» **What this task involves**
Send back all of the data, word for word.
=== Section Start ===
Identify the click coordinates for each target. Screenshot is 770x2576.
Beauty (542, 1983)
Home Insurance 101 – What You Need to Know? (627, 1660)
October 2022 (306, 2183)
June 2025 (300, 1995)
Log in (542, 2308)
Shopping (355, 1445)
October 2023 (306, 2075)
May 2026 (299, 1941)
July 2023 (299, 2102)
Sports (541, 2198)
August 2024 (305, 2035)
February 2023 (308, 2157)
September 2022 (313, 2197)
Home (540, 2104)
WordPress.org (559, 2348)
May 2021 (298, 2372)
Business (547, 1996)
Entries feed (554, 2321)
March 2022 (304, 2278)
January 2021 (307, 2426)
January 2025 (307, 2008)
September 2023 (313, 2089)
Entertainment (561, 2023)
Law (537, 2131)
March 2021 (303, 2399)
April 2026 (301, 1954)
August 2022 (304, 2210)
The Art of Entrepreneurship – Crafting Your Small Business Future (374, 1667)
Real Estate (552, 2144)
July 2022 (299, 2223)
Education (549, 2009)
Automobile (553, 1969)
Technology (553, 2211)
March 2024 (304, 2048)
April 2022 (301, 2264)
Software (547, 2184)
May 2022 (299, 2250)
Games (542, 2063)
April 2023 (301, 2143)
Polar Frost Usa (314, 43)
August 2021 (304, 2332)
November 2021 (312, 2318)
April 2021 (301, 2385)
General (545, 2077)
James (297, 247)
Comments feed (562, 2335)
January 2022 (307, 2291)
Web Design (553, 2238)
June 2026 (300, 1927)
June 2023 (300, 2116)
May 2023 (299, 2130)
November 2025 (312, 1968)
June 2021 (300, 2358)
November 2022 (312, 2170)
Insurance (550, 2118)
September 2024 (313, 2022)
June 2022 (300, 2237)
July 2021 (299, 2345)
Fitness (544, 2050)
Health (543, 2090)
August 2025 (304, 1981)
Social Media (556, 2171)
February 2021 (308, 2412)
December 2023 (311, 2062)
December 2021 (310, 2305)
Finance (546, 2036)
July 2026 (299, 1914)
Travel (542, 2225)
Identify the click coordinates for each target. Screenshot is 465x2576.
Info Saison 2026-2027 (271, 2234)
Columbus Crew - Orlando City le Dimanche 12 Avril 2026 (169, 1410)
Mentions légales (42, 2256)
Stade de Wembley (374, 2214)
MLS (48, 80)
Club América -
=== Section End ===
» **Response area**
Identify the click coordinates for each target. Screenshot is 770x2576.
Beauty (542, 1983)
Home Insurance 101 – What You Need to Know? (627, 1660)
October 2022 (306, 2183)
June 2025 (300, 1995)
Log in (542, 2308)
Shopping (355, 1445)
October 2023 (306, 2075)
May 2026 (299, 1941)
July 2023 (299, 2102)
Sports (541, 2198)
August 2024 (305, 2035)
February 2023 (308, 2157)
September 2022 (313, 2197)
Home (540, 2104)
WordPress.org (559, 2348)
May 2021 (298, 2372)
Business (547, 1996)
Entries feed (554, 2321)
March 2022 (304, 2278)
January 2021 (307, 2426)
January 2025 (307, 2008)
September 2023 (313, 2089)
Entertainment (561, 2023)
Law (537, 2131)
March 2021 (303, 2399)
April 2026 (301, 1954)
August 2022 (304, 2210)
The Art of Entrepreneurship – Crafting Your Small Business Future (374, 1667)
Real Estate (552, 2144)
July 2022 (299, 2223)
Education (549, 2009)
Automobile (553, 1969)
Technology (553, 2211)
March 2024 (304, 2048)
April 2022 (301, 2264)
Software (547, 2184)
May 2022 (299, 2250)
Games (542, 2063)
April 2023 (301, 2143)
Polar Frost Usa (314, 43)
August 2021 (304, 2332)
November 2021 (312, 2318)
April 2021 (301, 2385)
General (545, 2077)
James (297, 247)
Comments feed (562, 2335)
January 2022 (307, 2291)
Web Design (553, 2238)
June 2026 (300, 1927)
June 2023 (300, 2116)
May 2023 (299, 2130)
November 2025 (312, 1968)
June 2021 (300, 2358)
November 2022 (312, 2170)
Insurance (550, 2118)
September 2024 (313, 2022)
June 2022 (300, 2237)
July 2021 (299, 2345)
Fitness (544, 2050)
Health (543, 2090)
August 2025 (304, 1981)
Social Media (556, 2171)
February 2021 (308, 2412)
December 2023 (311, 2062)
December 2021 (310, 2305)
Finance (546, 2036)
July 2026 (299, 1914)
Travel (542, 2225)
Identify the click coordinates for each target. Screenshot is 465x2576.
Info Saison 2026-2027 (271, 2234)
Columbus Crew - Orlando City le Dimanche 12 Avril 2026 (169, 1410)
Mentions légales (42, 2256)
Stade de Wembley (374, 2214)
MLS (48, 80)
Club América -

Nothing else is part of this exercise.